履歴書の写真は笑ってるし、ピーナッツをもぐもぐしてるし、みんなのあだ名は正確に覚えないし、
かわいい(?)拳銃を持ってるし… 変な奴と思いながらも、いつのまにかすごく気になる存在でした。
ドックの登場を機に、“家族で観ているドラマ”から“私が観たいドラマ”になり、
数十年の時を経て、ふたたび太陽熱がぶり返したのも「ドクター刑事登場」がきっかけとなりました。

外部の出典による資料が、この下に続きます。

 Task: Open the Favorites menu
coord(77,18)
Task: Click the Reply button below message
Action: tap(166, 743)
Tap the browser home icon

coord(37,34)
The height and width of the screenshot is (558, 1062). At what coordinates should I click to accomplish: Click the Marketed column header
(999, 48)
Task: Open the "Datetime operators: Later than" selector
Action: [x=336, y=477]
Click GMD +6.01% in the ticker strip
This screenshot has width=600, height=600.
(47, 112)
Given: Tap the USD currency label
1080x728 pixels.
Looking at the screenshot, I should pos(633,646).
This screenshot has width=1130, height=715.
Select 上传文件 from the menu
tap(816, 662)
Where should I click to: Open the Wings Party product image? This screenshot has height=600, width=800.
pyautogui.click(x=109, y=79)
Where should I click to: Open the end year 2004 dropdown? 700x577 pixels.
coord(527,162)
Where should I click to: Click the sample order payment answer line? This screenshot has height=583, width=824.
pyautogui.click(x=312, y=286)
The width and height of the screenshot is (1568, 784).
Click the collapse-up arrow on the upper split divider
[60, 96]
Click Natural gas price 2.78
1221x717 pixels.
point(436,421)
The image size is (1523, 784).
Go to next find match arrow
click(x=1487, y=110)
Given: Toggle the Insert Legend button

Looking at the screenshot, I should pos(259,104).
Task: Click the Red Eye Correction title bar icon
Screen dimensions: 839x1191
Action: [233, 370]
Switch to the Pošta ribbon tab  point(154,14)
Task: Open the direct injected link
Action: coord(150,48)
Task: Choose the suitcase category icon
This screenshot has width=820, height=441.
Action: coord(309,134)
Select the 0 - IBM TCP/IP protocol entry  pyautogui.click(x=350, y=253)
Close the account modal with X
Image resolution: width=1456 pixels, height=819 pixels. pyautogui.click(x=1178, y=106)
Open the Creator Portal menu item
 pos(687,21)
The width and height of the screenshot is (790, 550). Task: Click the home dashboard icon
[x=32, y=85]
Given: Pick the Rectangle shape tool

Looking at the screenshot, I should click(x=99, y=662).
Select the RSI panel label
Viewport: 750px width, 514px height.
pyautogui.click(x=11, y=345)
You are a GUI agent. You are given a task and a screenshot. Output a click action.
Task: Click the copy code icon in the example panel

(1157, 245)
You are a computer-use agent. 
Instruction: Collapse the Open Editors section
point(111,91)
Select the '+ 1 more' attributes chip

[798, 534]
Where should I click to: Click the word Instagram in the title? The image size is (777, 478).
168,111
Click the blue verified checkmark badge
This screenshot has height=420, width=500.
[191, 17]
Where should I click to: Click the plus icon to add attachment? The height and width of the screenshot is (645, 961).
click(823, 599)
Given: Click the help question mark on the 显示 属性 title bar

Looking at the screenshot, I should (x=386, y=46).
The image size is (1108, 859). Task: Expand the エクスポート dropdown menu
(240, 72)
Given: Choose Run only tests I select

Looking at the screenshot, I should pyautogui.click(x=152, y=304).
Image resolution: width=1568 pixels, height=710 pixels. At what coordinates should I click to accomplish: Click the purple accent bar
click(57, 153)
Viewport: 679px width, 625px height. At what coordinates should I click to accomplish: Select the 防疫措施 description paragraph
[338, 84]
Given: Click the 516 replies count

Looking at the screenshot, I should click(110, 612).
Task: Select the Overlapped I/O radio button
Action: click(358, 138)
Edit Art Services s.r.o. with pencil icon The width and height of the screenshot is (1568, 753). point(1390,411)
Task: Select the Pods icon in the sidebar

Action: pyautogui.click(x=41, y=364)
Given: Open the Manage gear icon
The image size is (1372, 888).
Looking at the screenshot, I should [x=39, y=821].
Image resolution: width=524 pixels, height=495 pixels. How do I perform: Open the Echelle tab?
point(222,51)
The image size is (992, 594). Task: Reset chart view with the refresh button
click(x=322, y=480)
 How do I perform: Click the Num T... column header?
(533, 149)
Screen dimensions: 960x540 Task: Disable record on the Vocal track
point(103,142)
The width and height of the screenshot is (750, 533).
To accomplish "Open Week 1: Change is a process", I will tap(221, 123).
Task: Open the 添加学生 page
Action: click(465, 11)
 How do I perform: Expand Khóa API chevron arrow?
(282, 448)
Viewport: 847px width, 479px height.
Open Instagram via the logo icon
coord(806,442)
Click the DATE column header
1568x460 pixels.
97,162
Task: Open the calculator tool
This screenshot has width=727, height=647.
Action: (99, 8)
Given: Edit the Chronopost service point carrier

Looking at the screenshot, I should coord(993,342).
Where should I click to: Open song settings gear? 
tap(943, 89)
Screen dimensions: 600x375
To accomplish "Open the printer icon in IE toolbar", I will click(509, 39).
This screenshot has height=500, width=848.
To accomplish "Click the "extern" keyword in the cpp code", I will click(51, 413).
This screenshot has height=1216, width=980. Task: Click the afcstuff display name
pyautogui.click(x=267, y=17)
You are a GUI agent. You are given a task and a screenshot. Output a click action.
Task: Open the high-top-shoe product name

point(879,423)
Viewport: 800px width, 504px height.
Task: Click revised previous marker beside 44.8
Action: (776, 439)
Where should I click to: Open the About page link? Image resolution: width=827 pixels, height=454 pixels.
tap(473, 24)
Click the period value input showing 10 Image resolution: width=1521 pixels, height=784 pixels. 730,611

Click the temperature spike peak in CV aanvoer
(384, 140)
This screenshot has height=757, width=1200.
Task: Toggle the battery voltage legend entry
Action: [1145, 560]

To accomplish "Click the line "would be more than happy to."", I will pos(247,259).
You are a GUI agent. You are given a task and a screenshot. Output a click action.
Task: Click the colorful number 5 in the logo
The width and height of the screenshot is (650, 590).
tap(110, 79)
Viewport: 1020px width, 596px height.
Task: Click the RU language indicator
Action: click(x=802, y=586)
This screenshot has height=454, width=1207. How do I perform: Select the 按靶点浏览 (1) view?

DVDのコメンタリーで、神田さんが「笑ってればいいこと起こるしね」と言っていて、
やっぱりドックだなあとうれしかったです。
同じくコメンタリーでロッキー木之元さんが言っていたように、このころから一係に弾むようなリズムが出てきたと思います。
その後、新入りの刑事としては異例の長生きをするドックですが、同年代のロッキー、スニーカーとの友情を育み、
一係激動の数年を経て、いつのまにか兄貴分に押し上げられ、それはそれで新しい魅力がありましたが、
振り返って登場編からラガー登場までのエピソードを観ると、マイペースで、無理はしないけどけっこう無茶はして、
いい加減だけれど案外情に厚かったりするドックの個性は、この時期に最も発揮されていたと思います。